* _Consigne_
Recopiez intégralement, sans rien y changer, l'extrait ci-dessous sur le recueil Pompéi.

* _Extrait_
╔══
C’est un quatrième livre pour Patrick Roy, mais une toute première publication en poésie. L’expérience accumulée par l’écrivain au fil de ses trois ouvrages précédents – deux romans et une novella1 – est visiblement mise à profit dans Pompéi, un recueil narratif très solidement construit.

À travers une série de tableaux dynamiques qui prennent la forme de courts poèmes (de moins d’une page chacun, pour la plupart), l’auteur relate son quotidien qui inclut entre autres choses son travail de « réviseur dans une agence de communication-marketing2 ». Le texte utilise une langue souple, vivante et parfaitement naturelle pour atteindre en droite ligne à l’émotion pure, comme s’il s’agissait davantage d’exposer les états d’âme que les circonstances qui les génèrent. Le livre s’ouvre sur une scène de bureau.

Dans le couloir, tu croises une collègue
en larmes, elle te parle
de ses flos, d’échéances
qui l’écrasent, de son salaire
risible, d’une faillite et de crampes
récurrentes, tu cherches
à la rassurer, bafouilles
lâche pas, son prénom
t’échappe, Mylène ou Marlène, sa voix
est rauque, son visage
exsangue et tu oses mettre
une main sur son épaule en sachant
qu’il faudrait te détacher
n’être qu’un exécutant
rompu à ses routines
exister hors de toi

Ce premier poème – seulement le début, ici – se place d’emblée dans la perspective qui sera celle de tout le recueil : la difficulté de se conformer à ce que la société voudrait qu’on soit pour que tout fonctionne sans trop de dérapages. Les diverses situations de vie présentées dans Pompéi s’arrêtent avant d’en arriver là, mais elles ne sont pas dépourvues de tension non plus. En fait, c’est plutôt le contraire. La tension se maintient, précisément parce que les choses n’explosent pas. Elles en restent là, à stagner dans cet inconfort de l’entre-deux. La grande sensibilité du narrateur l’empêche d’être à son aise au milieu des diktats de la productivité et de la froideur. Peut-être par crainte de voir la situation empirer (à travers un éventuel licenciement ?), il est contraint de feindre « ces gestes que tu enfiles / comme de vieux vêtements / gris », et à nier les « vertiges / nichés dans ton oreille / [pour] ressortir pigeons / et chier partout / en roucoulant ». Comme chez d’autres poètes écrivant actuellement au Québec (dont Marie-Ève Comtois et Jean-Philippe Bergeron, par exemple), il est ici question de décalages, d’asynchronismes, de sensations de ne pas pouvoir s’asseoir d’aplomb sur sa chaise – à la suite de Saint-Denys Garneau ? – et, à la limite, de n’être même pas la bonne personne.
╚══
* _Données affichées_
╔══
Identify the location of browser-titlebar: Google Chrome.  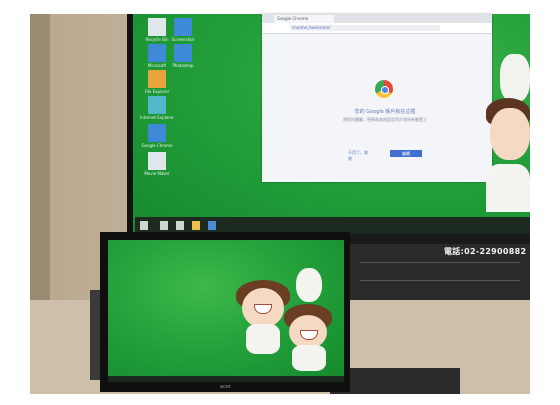
(377, 18).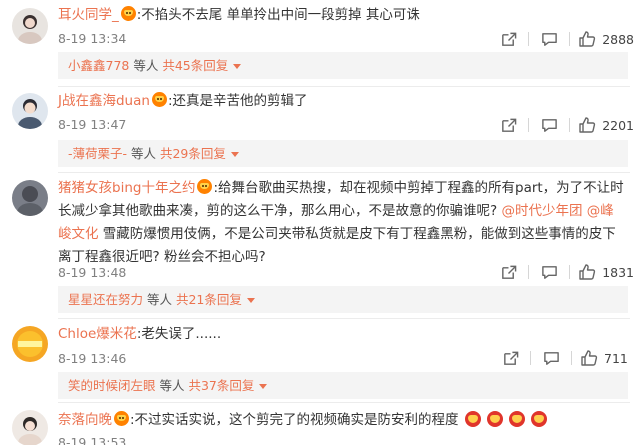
╚══
* _Résultat obtenu_
C’est un quatrième livre pour Patrick Roy, mais une toute première publication en poésie. L’expérience accumulée par l’écrivain au fil de ses trois ouvrages précédents – deux romans et une novella1 – est visiblement mise à profit dans Pompéi, un recueil narratif très solidement construit.

À travers une série de tableaux dynamiques qui prennent la forme de courts poèmes (de moins d’une page chacun, pour la plupart), l’auteur relate son quotidien qui inclut entre autres choses son travail de « réviseur dans une agence de communication-marketing2 ». Le texte utilise une langue souple, vivante et parfaitement naturelle pour atteindre en droite ligne à l’émotion pure, comme s’il s’agissait davantage d’exposer les états d’âme que les circonstances qui les génèrent. Le livre s’ouvre sur une scène de bureau.

Dans le couloir, tu croises une collègue
en larmes, elle te parle
de ses flos, d’échéances
qui l’écrasent, de son salaire
risible, d’une faillite et de crampes
récurrentes, tu cherches
à la rassurer, bafouilles
lâche pas, son prénom
t’échappe, Mylène ou Marlène, sa voix
est rauque, son visage
exsangue et tu oses mettre
une main sur son épaule en sachant
qu’il faudrait te détacher
n’être qu’un exécutant
rompu à ses routines
exister hors de toi

Ce premier poème – seulement le début, ici – se place d’emblée dans la perspective qui sera celle de tout le recueil : la difficulté de se conformer à ce que la société voudrait qu’on soit pour que tout fonctionne sans trop de dérapages. Les diverses situations de vie présentées dans Pompéi s’arrêtent avant d’en arriver là, mais elles ne sont pas dépourvues de tension non plus. En fait, c’est plutôt le contraire. La tension se maintient, précisément parce que les choses n’explosent pas. Elles en restent là, à stagner dans cet inconfort de l’entre-deux. La grande sensibilité du narrateur l’empêche d’être à son aise au milieu des diktats de la productivité et de la froideur. Peut-être par crainte de voir la situation empirer (à travers un éventuel licenciement ?), il est contraint de feindre « ces gestes que tu enfiles / comme de vieux vêtements / gris », et à nier les « vertiges / nichés dans ton oreille / [pour] ressortir pigeons / et chier partout / en roucoulant ». Comme chez d’autres poètes écrivant actuellement au Québec (dont Marie-Ève Comtois et Jean-Philippe Bergeron, par exemple), il est ici question de décalages, d’asynchronismes, de sensations de ne pas pouvoir s’asseoir d’aplomb sur sa chaise – à la suite de Saint-Denys Garneau ? – et, à la limite, de n’être même pas la bonne personne.